Strong and tough conductive hydrogels via an amphiphilic macromolecular crosslinker for flexible strain sensor

Abstract

The strength and toughness of hydrogel are usually achieved through the synergy of chemical cross-linking and physical cross-linking from multi-component contributions. However, there are few reports on hydrogels that rely on a single component to obtain two cross-linked structures. Herein, we successfully synthesized an amphiphilic macromolecular crosslinker (polyoxyethylene 20 oleyl ether acrylate (O20AC)), and introduced it into a system composed of acrylamide (AAm), sodium chloride (NaCl) and water to prepare the P(AAm-O20AC)/NaCl hydrogel with high strength, outstanding toughness, and excellent good conductivity.

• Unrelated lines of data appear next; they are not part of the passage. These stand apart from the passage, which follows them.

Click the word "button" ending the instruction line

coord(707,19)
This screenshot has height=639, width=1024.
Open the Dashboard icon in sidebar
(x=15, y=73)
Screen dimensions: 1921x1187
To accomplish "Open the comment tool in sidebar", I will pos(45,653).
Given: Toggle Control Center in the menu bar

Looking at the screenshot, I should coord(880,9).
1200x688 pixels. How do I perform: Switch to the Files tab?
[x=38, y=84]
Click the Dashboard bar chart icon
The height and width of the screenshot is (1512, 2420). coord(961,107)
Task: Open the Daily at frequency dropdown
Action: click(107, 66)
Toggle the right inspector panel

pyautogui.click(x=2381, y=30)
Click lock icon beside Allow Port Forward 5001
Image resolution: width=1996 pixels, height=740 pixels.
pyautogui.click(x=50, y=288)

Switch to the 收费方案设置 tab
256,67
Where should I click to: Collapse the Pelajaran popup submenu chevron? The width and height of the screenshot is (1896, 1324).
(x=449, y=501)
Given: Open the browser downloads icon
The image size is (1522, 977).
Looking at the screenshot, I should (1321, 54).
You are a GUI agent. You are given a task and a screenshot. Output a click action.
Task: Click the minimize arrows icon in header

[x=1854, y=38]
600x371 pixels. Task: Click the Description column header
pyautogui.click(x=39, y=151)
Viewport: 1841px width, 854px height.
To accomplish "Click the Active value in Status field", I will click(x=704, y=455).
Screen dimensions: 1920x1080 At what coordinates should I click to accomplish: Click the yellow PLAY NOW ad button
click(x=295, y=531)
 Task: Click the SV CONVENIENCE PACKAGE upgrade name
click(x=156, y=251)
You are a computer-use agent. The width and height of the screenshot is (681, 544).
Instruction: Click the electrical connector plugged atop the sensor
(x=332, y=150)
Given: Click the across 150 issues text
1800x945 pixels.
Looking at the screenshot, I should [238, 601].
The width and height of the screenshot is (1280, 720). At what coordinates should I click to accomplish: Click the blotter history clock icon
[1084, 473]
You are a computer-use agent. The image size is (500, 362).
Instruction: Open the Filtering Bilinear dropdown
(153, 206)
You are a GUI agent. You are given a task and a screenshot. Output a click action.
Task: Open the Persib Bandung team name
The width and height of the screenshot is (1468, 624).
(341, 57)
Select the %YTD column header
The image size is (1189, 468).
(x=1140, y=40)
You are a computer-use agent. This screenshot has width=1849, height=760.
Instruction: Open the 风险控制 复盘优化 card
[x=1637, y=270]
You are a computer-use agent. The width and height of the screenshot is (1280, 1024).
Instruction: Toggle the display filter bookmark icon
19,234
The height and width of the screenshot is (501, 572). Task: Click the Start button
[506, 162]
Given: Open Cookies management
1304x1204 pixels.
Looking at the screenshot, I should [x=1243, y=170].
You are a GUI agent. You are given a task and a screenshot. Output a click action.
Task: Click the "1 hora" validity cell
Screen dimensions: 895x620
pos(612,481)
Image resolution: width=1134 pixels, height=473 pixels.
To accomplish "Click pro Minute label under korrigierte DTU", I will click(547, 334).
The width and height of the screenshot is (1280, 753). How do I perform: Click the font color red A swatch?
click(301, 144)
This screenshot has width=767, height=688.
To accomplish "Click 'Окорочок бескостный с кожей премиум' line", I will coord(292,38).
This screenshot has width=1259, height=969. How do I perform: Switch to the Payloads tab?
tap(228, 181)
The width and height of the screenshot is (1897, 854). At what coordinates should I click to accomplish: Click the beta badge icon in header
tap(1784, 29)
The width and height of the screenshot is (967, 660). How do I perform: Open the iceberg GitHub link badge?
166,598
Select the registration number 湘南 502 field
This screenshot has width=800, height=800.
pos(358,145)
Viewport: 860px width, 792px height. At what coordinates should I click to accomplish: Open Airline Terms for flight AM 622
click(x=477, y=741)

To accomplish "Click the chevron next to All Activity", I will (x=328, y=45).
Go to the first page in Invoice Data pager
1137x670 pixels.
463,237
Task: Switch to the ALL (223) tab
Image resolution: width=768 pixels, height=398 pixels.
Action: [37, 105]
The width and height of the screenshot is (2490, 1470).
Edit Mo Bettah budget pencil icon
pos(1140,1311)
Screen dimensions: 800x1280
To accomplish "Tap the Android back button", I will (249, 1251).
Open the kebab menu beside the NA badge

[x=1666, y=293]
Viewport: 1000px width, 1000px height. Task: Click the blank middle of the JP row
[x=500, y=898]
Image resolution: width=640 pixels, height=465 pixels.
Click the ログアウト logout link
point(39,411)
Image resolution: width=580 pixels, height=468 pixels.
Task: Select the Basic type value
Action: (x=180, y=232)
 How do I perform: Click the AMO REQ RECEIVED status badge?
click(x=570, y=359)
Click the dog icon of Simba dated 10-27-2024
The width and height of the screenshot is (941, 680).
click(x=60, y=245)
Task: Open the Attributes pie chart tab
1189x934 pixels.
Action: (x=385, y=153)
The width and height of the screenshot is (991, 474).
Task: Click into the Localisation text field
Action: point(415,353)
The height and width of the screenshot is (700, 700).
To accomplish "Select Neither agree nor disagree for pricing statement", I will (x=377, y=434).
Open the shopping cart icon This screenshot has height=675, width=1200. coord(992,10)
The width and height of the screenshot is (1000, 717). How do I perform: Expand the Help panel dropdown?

Notably, the O20AC possess both crosslinker properties, which not only provide hydrogels with a stable chemical cross-linking network, but also its long hydrophobic chain act as physical crosslinking points to give the hydrogel a new pathway of energy dissipation.Depending on the O20AC crosslinker, the P(AAm-O20AC)/NaCl hydrogels exhibit good strength (tensile stress 714.46 kPa), toughness (elongation at break 3005 %), and fatigue resistance (overlap of hysteresis curves in repeated loading–unloading cycles). Besides, the existence of sodium ions and chloride ions also provides the hydrogel with highly sensitive deformation-dependent conductivity (GF is 5.8 in the 400 %-500 % strain range). Collectively, the strategy of preparing chemical and physical double-crosslinked hydrogels by amphiphilic O20AC will provide a bran-new insights for the development of hydrogel sensing materials.